S3 is R's first and most simple OO system. Its age means it's the only OO system used in the base and stats packages, and its simplicity means that it's the most commonly used system in packages.

Recognising objects, generic functions and methods

Most objects you encounter in R are likely to be S3 objects. You can confirm that by checking that it's an object (is.object(x)) but it's not S4 (!isS4(x)). This check is automated by pryr::otype(), which provides an easy way to determine the OO system of an object:

library(pryr)

df <- data.frame(x = 1:10, y = letters[1:10])
otype(df)    # A data frame is an S3 class
otype(df$x)  # A numeric vector isn't
otype(df$y)  # A factor is

In S3, methods are associated with functions, called generics, not objects or classes.
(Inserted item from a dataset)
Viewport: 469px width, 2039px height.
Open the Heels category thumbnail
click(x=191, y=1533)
This is different from most other programming languages, but is a legimitate OO style. To determine if a function is an S3 generic function, you can look at its source code for a call to UseMethod():

mean

It's the job of UseMethod() to find the correct method (given the class of the input) and call it. There are also some S3 generic functions don't call UseMethod(). For example, the following three functions are also S3 generics:

`[`
sum
cbind

These functions are implemented in C, and hence can't call UseMethod(). Instead they call the C functions DispatchGroup() or DispatchOrEval(). These are called "internal generics" because method dispatch is handled by C code and are documented in ?"internal generic". Instead of reading the source code to determine if a function is an internal generic, you can use pryr::ftype():

ftype(mean)
ftype(`[`)
ftype(sum)
ftype(cbind)

S3 methods use a special naming scheme: generic.class. For example, the Date method for the mean() generic is called mean.Date(), and the factor method for print() is called print.factor(). Most modern style guides discourage the use of . in function names because it makes them look like S3 methods. For example, is t.test() the test method for t objects? Similarly, the use of . in class names can also be confusing: is print.data.frame() the print() method for data.frames, or the print.data() method for frames?
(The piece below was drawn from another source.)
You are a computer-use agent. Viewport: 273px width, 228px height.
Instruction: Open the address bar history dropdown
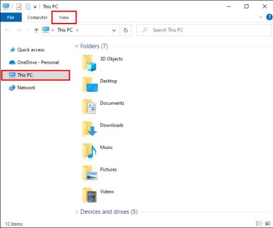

pryr::ftype() knows about these exceptions, so you can use it to figure out if a function is an S3 method or generic:

ftype(t.test)       # generic function for t tests
ftype(t.data.frame) # data frame method for t()

ftype(is.numeric)   # naming convention for testing and coercion
ftype(as.numeric)   # there are no S3 generics for is and as

You can see all the methods of a generic using the methods() function:

methods("mean")
methods("t")

You can also list all generics that have a method for a given class:

methods(class = "ts")

There's no way to get a list of all S3 classes, because there's no central repository of them, as you'll learn in the following section.

Defining classes and creating objects

S3 is a simple and adhoc system: there is no formal definition of a class. To make an object an instance of a class, you just take an existing base object and set the class attribute. You can do that with attr() or during creation of the object with structure(). However, if you're modifying in place it's better to use class() since this communicates your intent more clearly.

foo <- list()
attr(foo, "class") <- "foo"
class(foo) <- "foo"

foo <- structure(list(), class = "foo")

You can determine the class of any object using class(x), and check if an object inherits from a specific class using inherits(x, "classname"). The class of an S3 object can be a vector, which describes behaviour from most specific to least specific. For example, the class of the glm() object is c("glm", "lm") indicating that it inherits behaviour from "lm". Class names are usually lower case, and you should using . in class names. Otherwise, opinion is mixed whether to use underscores (my_class) or upper camel case (MyClass) for multiword class names.

You can add a class attribute to any object described in data-strutures and to functions. More exotic objects with reference semantics (like symbols and environments) will need to be first wrapped in a list.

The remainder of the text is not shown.